El voto democrático

Jorge Salaverry*[email protected]

He notado que hay personas que están en desacuerdo con el uso de la expresión “voto democrático”. Algunos, incluso, han escrito en los diarios para expresar su desaprobación y hasta su enojo. El señor Israel Enrique Benavides, director de la Escuela de Comercio Internacional y Economía de la UCC, es uno de ellos. En un artículo suyo que apareció en la sección de Opinión del Diario LA PRENSA del 10 de febrero, el señor Benavides hace alusión a mi persona y dice que no sabe bajo qué criterio yo infiero que el voto “antidemocrático” es el voto sandinista, y que “semejante criterio tiene una connotación filosófica excluyente y marginalizadora con un alto contenido de intolerancia y antipluralismo”. ¡Wow!

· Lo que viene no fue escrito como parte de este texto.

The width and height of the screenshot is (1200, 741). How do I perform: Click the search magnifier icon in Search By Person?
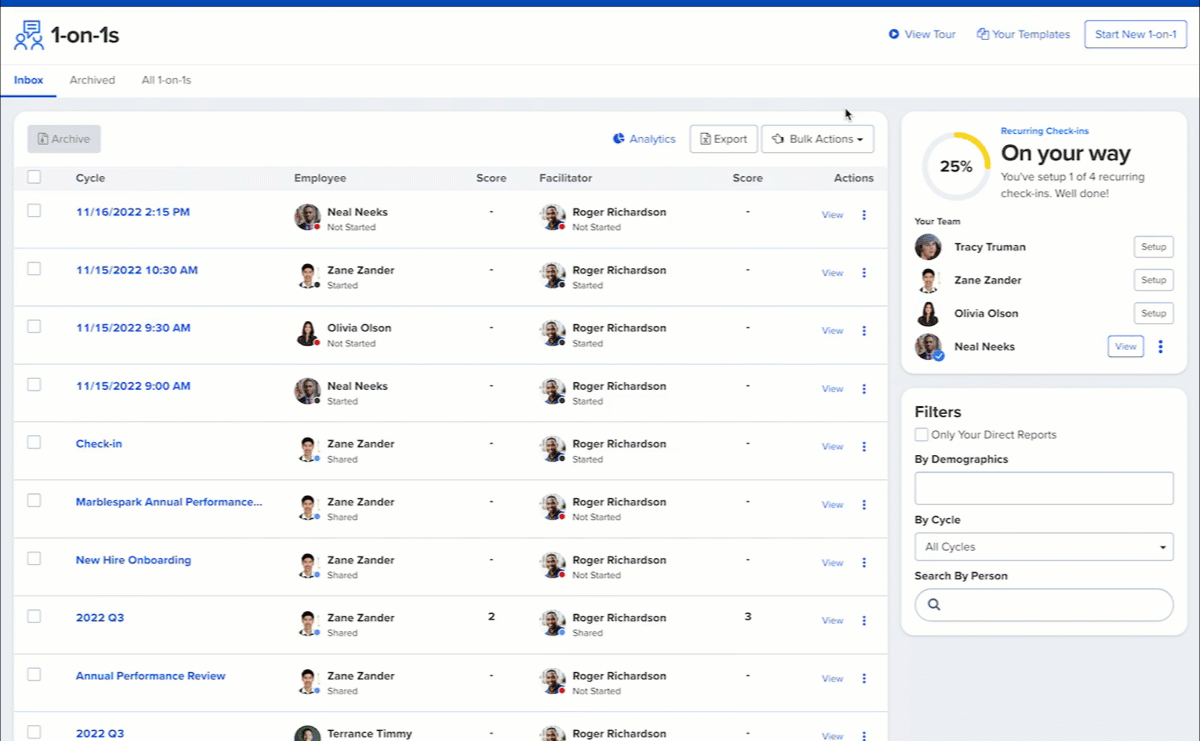point(934,605)
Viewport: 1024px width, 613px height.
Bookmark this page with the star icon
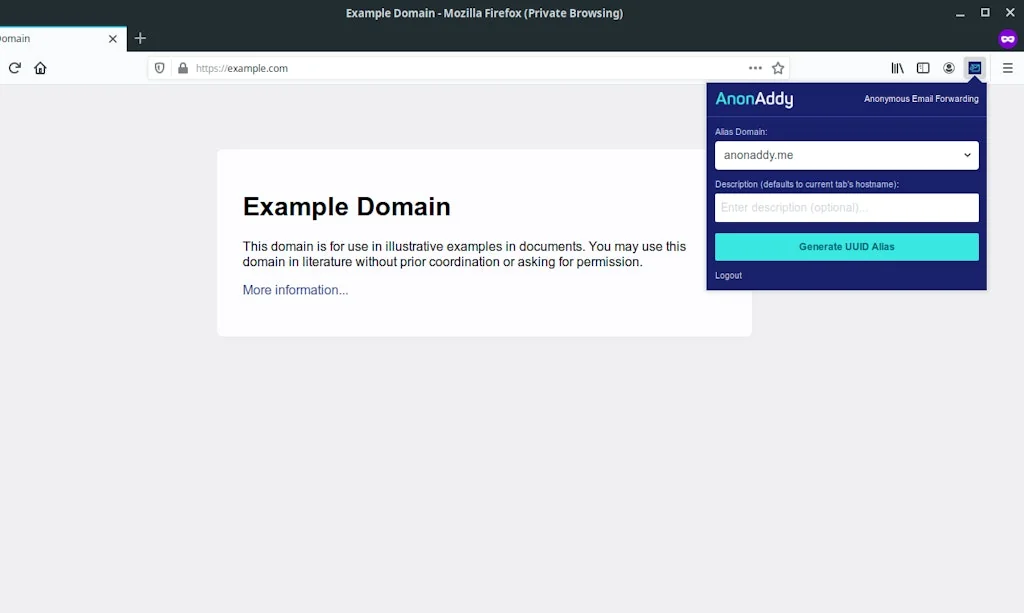(778, 68)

Me parece más bien que es el señor Benavides el que hace inferencias que van mucho más allá de lo que quiero decir cuando uso el término “voto democrático”, así que de una vez por todas diré qué es lo que tengo en mente cuando lo uso. El voto democrático representa para mí al conglomerado de electores cuyos sentimientos y valores políticos son más propensos a generar, mediante el ejercicio del voto, un tipo de gobierno que sea respetuoso de la libertad individual y de la propiedad privada. Nada más. Es lógico, entonces, que cuando uso la expresión “voto democrático” piense en los liberales y en los conservadores, pero no en los sandinistas. Eso, sin embargo, no quiere decir, de ninguna manera, que pretenda negarle el derecho al voto a los simpatizantes del FSLN, como sugiere el señor Benavides. Muy lejos está de mi ánimo pretender tal cosa, cuando, como liberal de principios que soy, considero un derecho inalienable de todo ciudadano el poder expresar libremente, y sin temor a sufrir represalias, la opción política de su preferencia.

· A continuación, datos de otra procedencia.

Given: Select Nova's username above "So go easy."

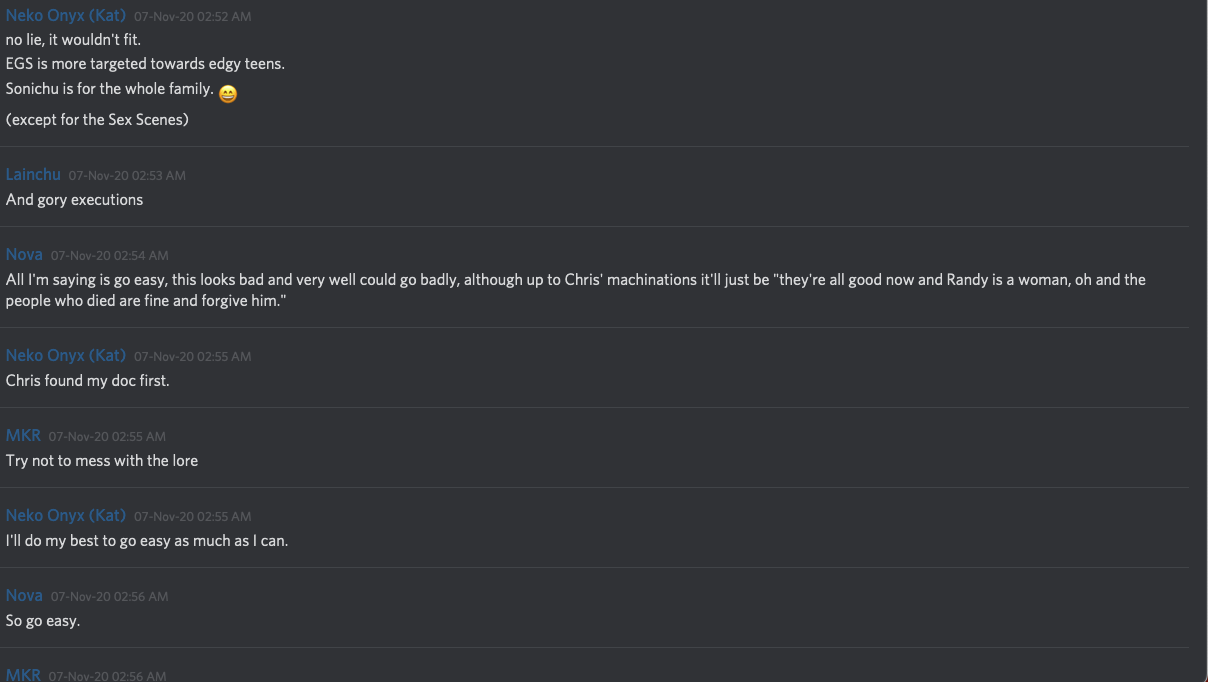Looking at the screenshot, I should 24,595.
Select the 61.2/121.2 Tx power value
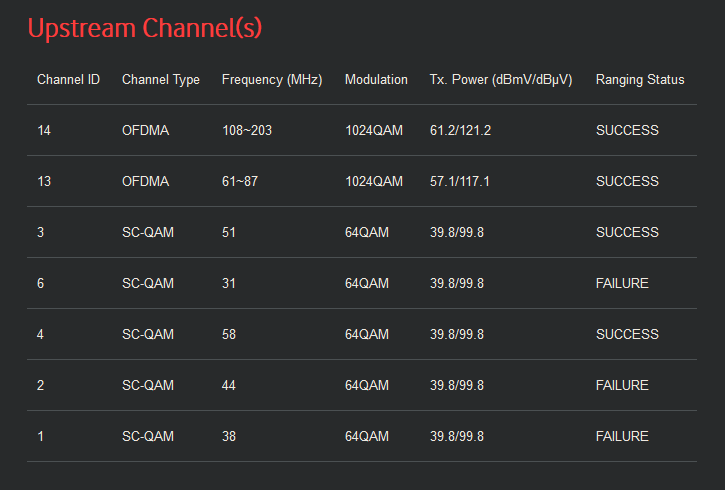The image size is (725, 490). click(x=460, y=130)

Me parece que el error en el que incurre el señor Benavides es igual al que cometió el señor Tomás Borge en un artículo que -muy indignado, por cierto- escribió el 16 de noviembre del año pasado en El Nuevo Diario. En él dice que para los liberales y los conservadores “el voto de los sandinistas es antidemocrático”. Pero sucede que ambos señores se refieren a algo que nadie está negando ni poniendo en duda: que el ejercicio del derecho al voto es un acto eminentemente democrático, independientemente que lo ejerza un comunista, un liberal, un socialcristiano, o una persona sin ideología ni partido que por la razón que sea decide participar en un proceso electoral. Así por ejemplo, imaginémonos a una banda de asaltantes integrada por treinta personas que necesitan decidir quién de todos ellos será el jefe de la organización. Si deciden elegirlo mediante una votación, secreta, igual y directa, podríamos afirmar que el “proceso” mediante el que el “capo” resultó electo fue democrático, ¿o no?

Pero aquí no se trata de eso. Aquí se trata de que mediante el ejercicio del derecho al voto -que nadie discute que es una práctica eminentemente democrática-, es perfectamente posible elegir a un gobierno antidemocrático. El sandinismo real, es decir, el sandinismo que estuvo en el poder por diez años y medio, y no el del Himno de la Alegría ni el de las promesas a futuro, dio muestras abundantes de ser un gobierno totalmente antidemocrático, al menos desde la concepción occidental del término. Ahora, que si por democracia -¡pobre término tan ultrajado!- se entiende un gobierno como el que tenía la extinta República Democrática Alemana -la Alemania comunista de Hoenecker-, tendríamos que aceptar que el régimen sandinista, que violó todos los derechos humanos y políticos imaginables, fue un gobierno democrático.

Dice don Tomás: “Cuando ganemos la Presidencia de la República en unas elecciones libres, controlada por la decencia y la habilidad de los comandos electorales del FSLN [para los liberales y conservadores], habrá triunfado la antidemocracia…”. No podría estar más de acuerdo con él, aunque deseo de todo corazón que tal cosa no suceda. Lo que le faltó agregar a don Tomás es que habría “triunfado la antidemocracia” mediante el ejercicio de una práctica eminentemente democrática, como es la del sufragio universal, libre, igual, directo y secreto.

¿No es acaso trágico saber que es perfectamente posible llegar a la antidemocracia a través de caminos democráticos? Pero la libertad implica riesgos y ese es uno de ellos. Por eso es que espero y deseo vehementemente, que por el bien de todos los nicaragüenses -sandinistas y no sandinistas-, triunfe en las próximas elecciones el voto democrático.

*El autor es miembro del Consejo Editorial de LA PRENSA, y catedrático de la Universidad Thomas More.